ビタミンB6やホモシステインの血中濃度と死亡リスクの関係

(2019年6月) "European Journal of Nutrition" に掲載された欧州の研究で、ホモシステインが多かったりビタミンB6が不足していたりする人は死亡リスクが高いという結果になりました。

研究の方法

48~75才(平均63.5才)の男女3千人弱(女性は900人ほど)を対象に、血液を検査して色々調べたのち10年間前後にわたり生存状況を追跡調査しました。

結果

ホモシステインの血中濃度が最高のグループは最低のグループに比べて、総死亡リスクが177%増加していました。

ビタミンB6の血中濃度が最高のグループは最低のグループに比べて、総死亡リスクが59%低下していました。
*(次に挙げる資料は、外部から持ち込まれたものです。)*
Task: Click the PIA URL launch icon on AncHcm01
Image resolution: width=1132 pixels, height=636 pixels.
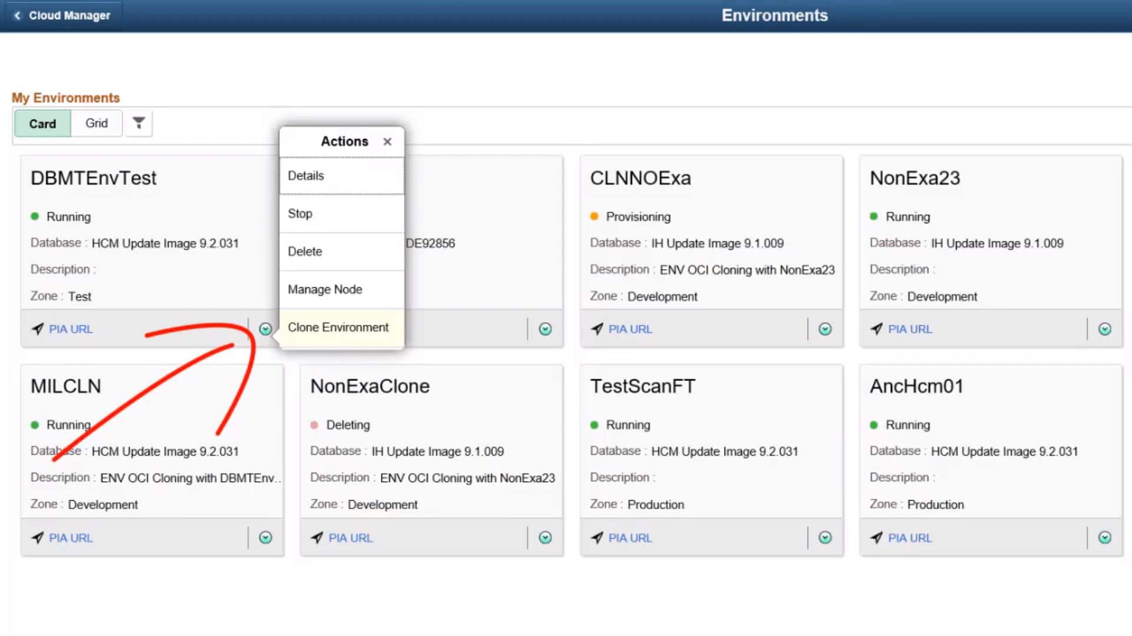Action: (877, 537)
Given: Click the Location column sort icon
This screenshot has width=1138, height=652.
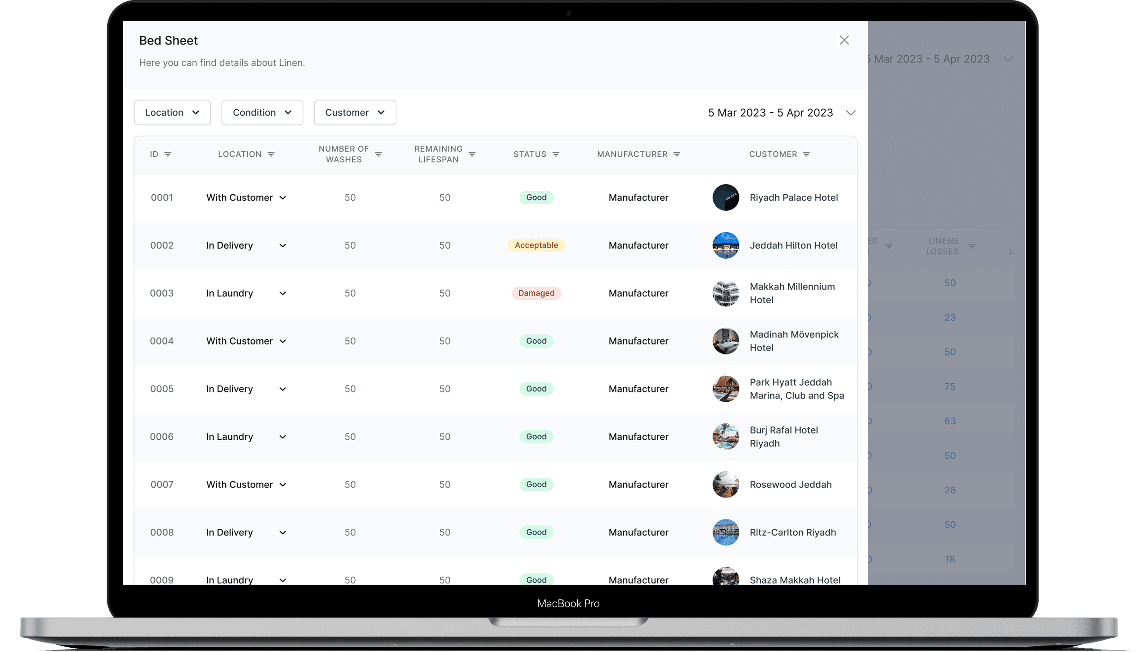Looking at the screenshot, I should tap(271, 154).
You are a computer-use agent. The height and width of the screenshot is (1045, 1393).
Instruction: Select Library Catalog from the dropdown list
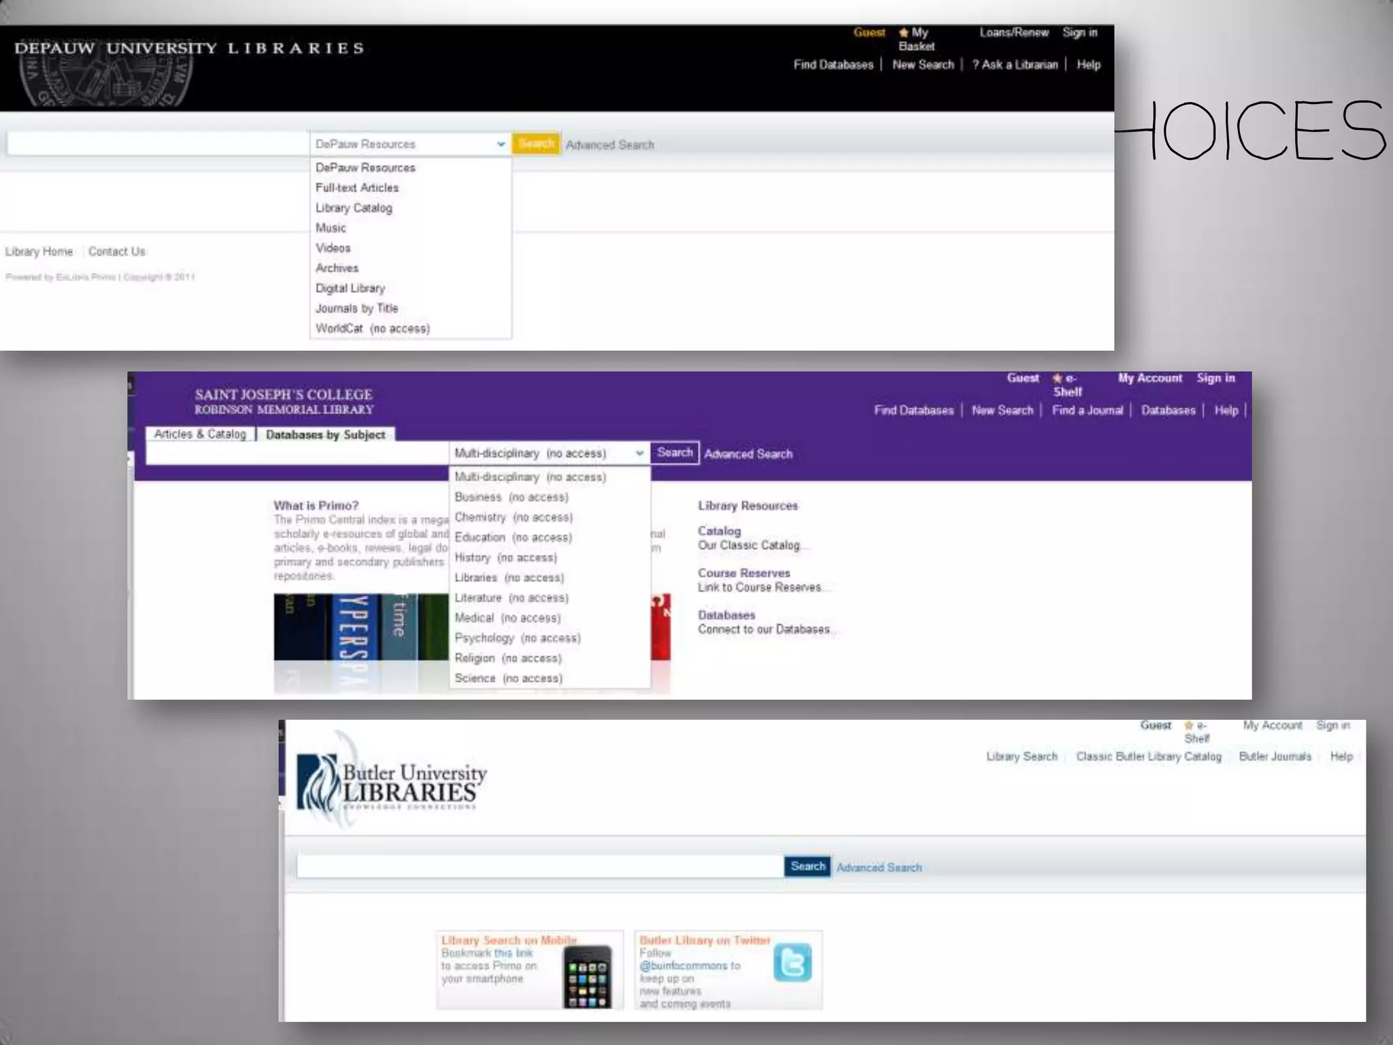pyautogui.click(x=354, y=208)
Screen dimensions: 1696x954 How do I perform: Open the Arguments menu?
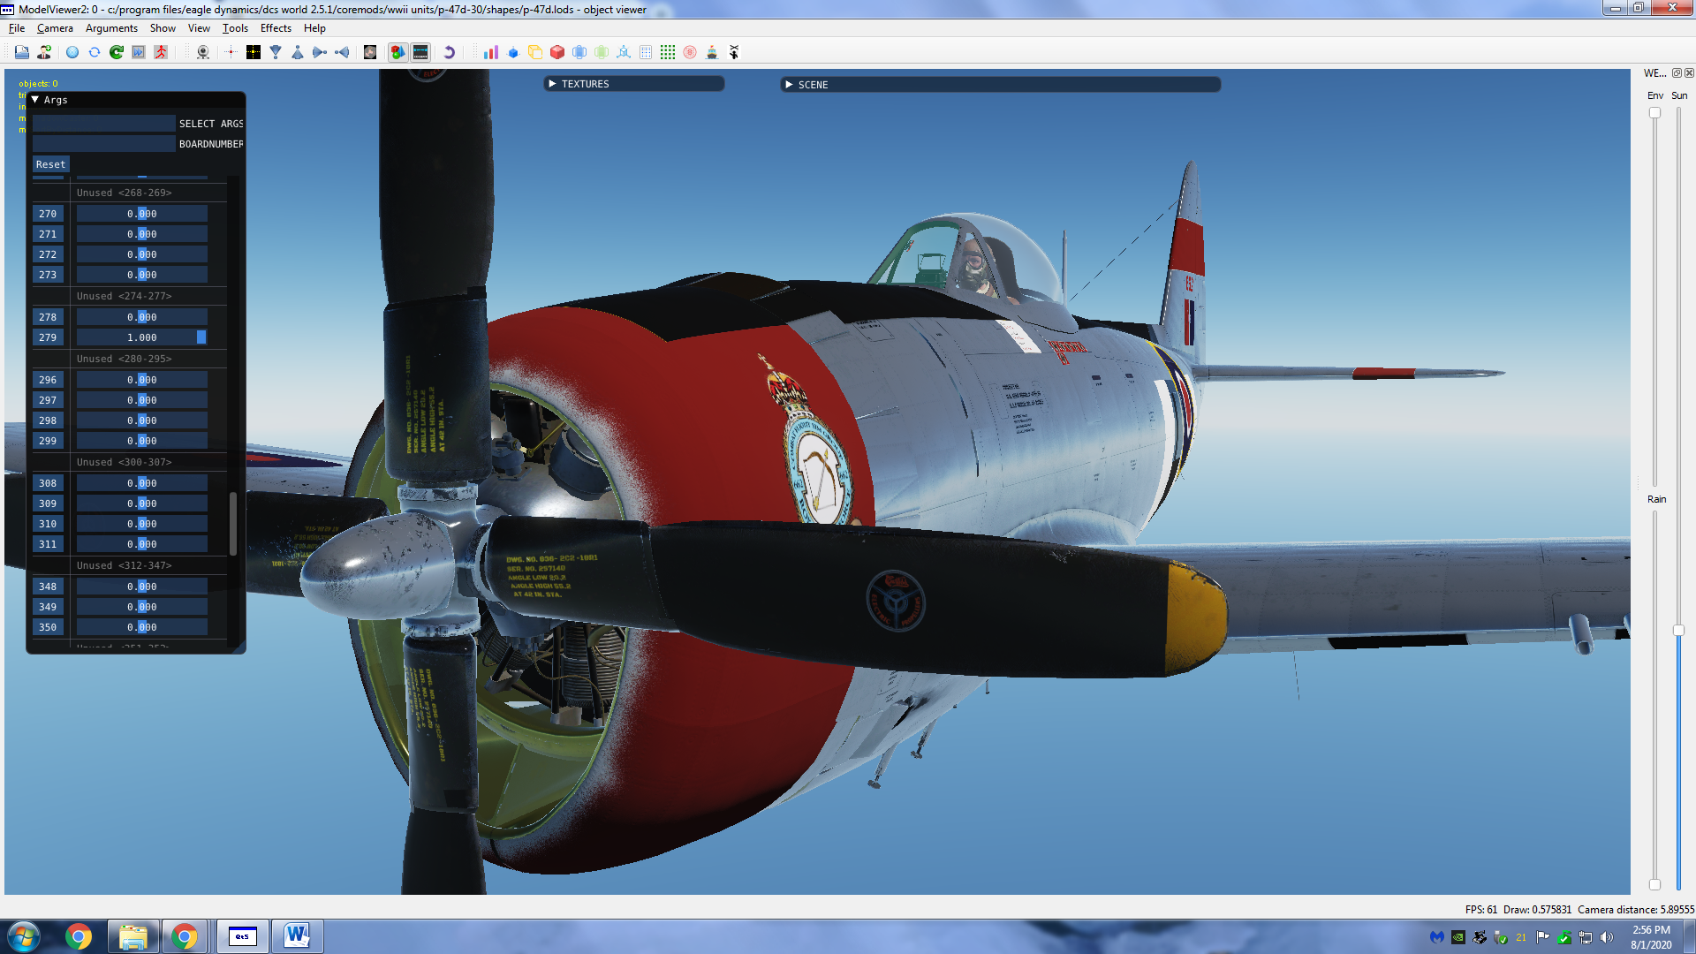(111, 28)
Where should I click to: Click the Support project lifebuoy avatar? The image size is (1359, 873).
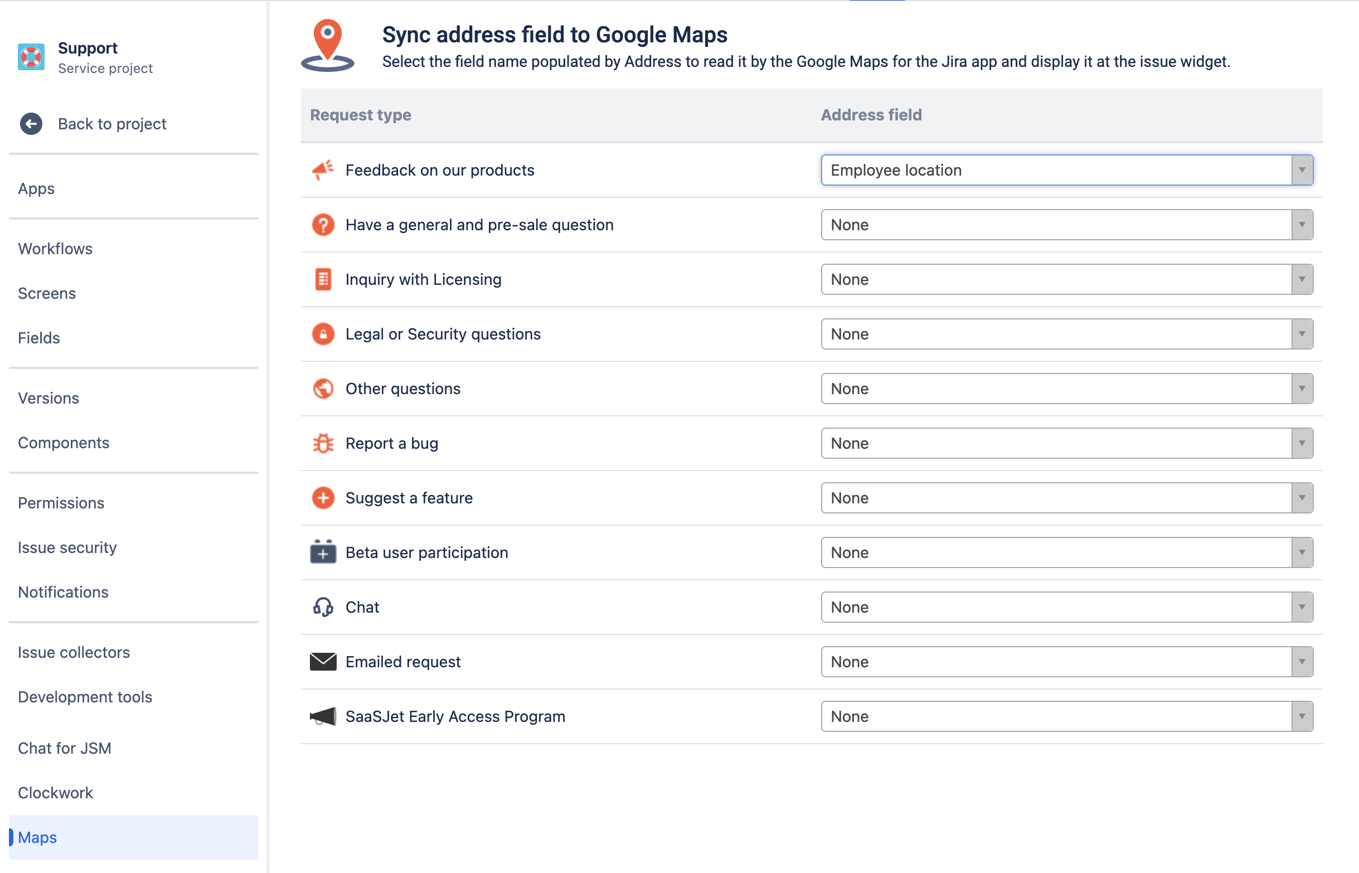[31, 57]
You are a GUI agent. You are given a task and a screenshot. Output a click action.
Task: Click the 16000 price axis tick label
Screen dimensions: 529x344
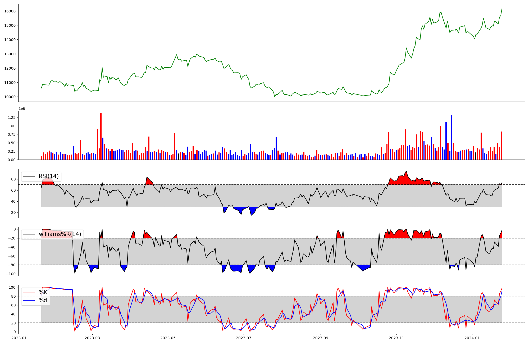coord(10,11)
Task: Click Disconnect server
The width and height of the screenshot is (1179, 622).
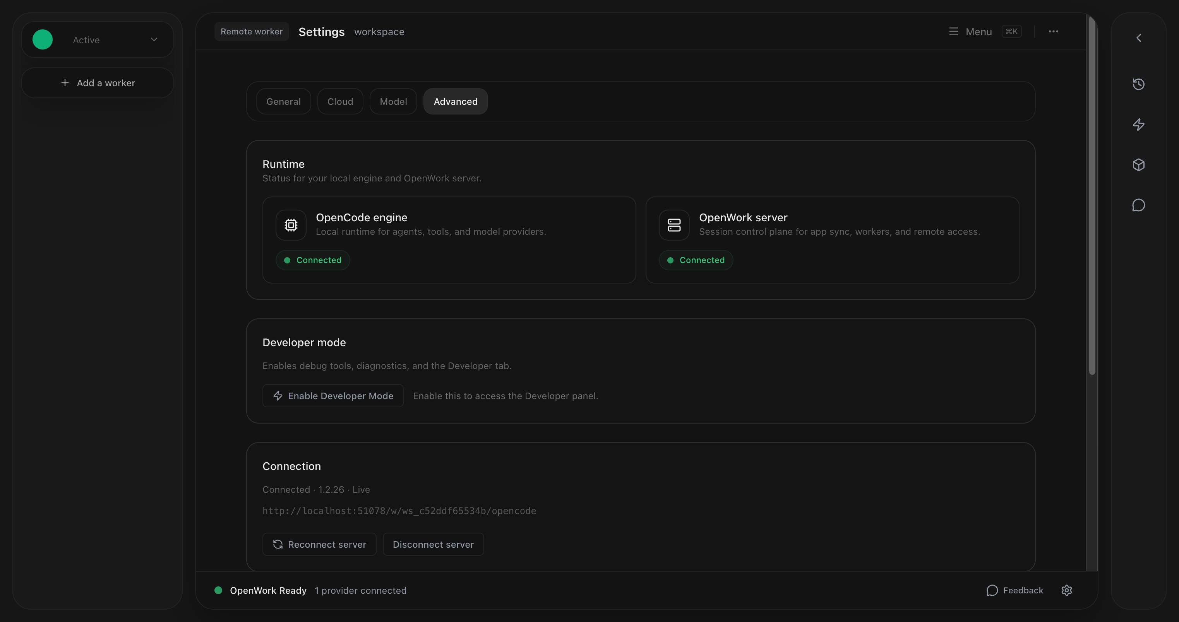Action: pyautogui.click(x=433, y=544)
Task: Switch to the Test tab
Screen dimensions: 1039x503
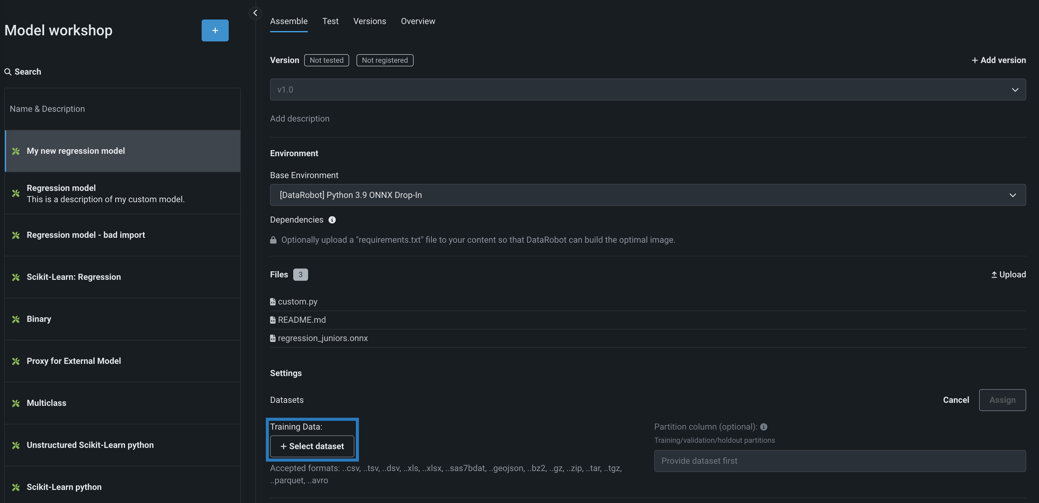Action: tap(330, 21)
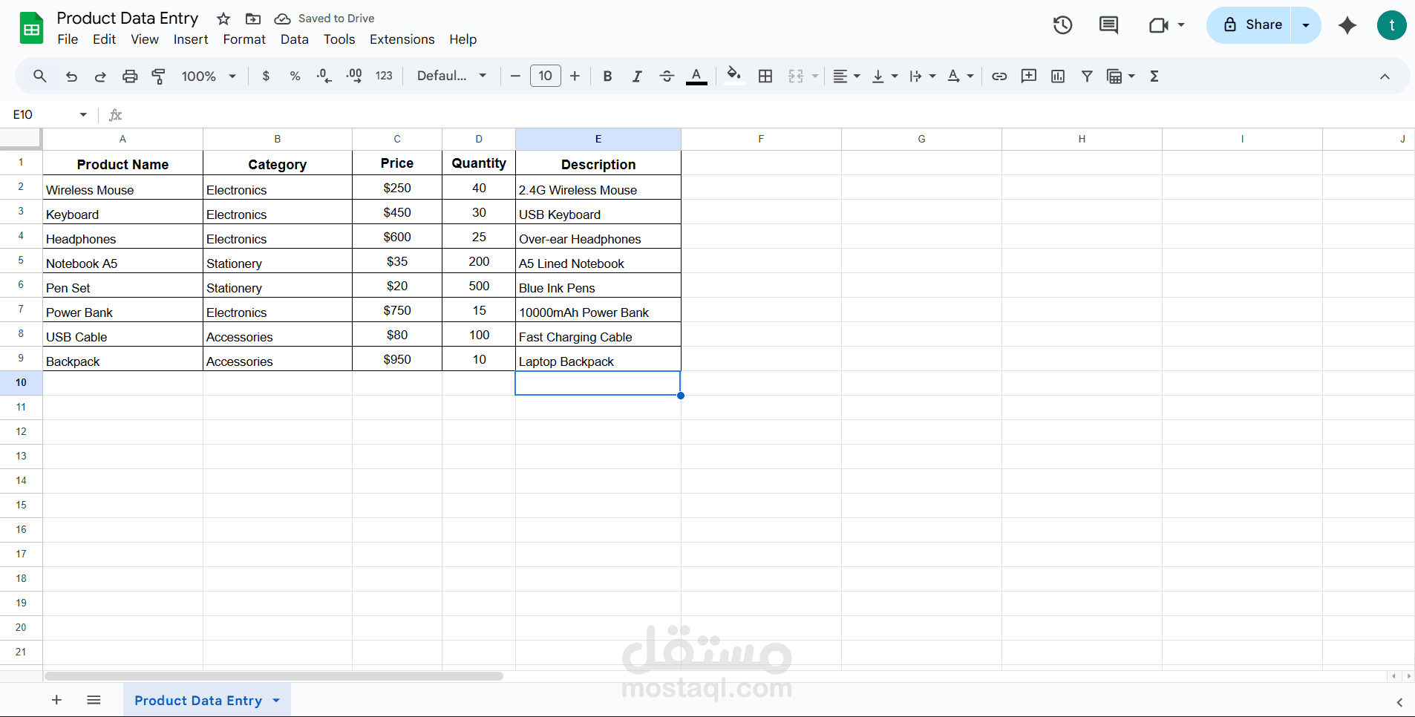Open the font size dropdown
Image resolution: width=1415 pixels, height=717 pixels.
pos(546,76)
また、ホモシステインの血中濃度が多い場合にはテロメアが短くてIL-6と高感度CRPの血中濃度が高いけれど、ビタミンB6血中濃度が多い場合にはテロメアが長くてIL-6と高感度CRP(*)の血中濃度が低いという相関関係が見られました。

(*) どちらも全身的な炎症の程度を示す物質。

テロメアが最も長かったグループでは、ビタミンB6の血中濃度が高い一方でホモシステインとIL-6と高感度CRPの血中濃度は低いという有様でした。

解説

これまでの研究で、テロメアが短かったりビタミンBが欠乏していたりすると老年性疾患や死亡のリスクが増加すること、そしてそれが酸化ストレスや炎症によるものであろうことが示されています。

ホモシステインはタンパク質を形成しないアミノ酸の一種で、タンパク質やDNAに酸化によるダメージを与えるなどする有害な物質です。 ホモシステインの血中濃度が高い人は死亡リスクが高いというデータがあります。 ビタミンB6は葉酸塩(ビタミンB9)やビタミンB12と同様にホモシステインの分解に関わっています。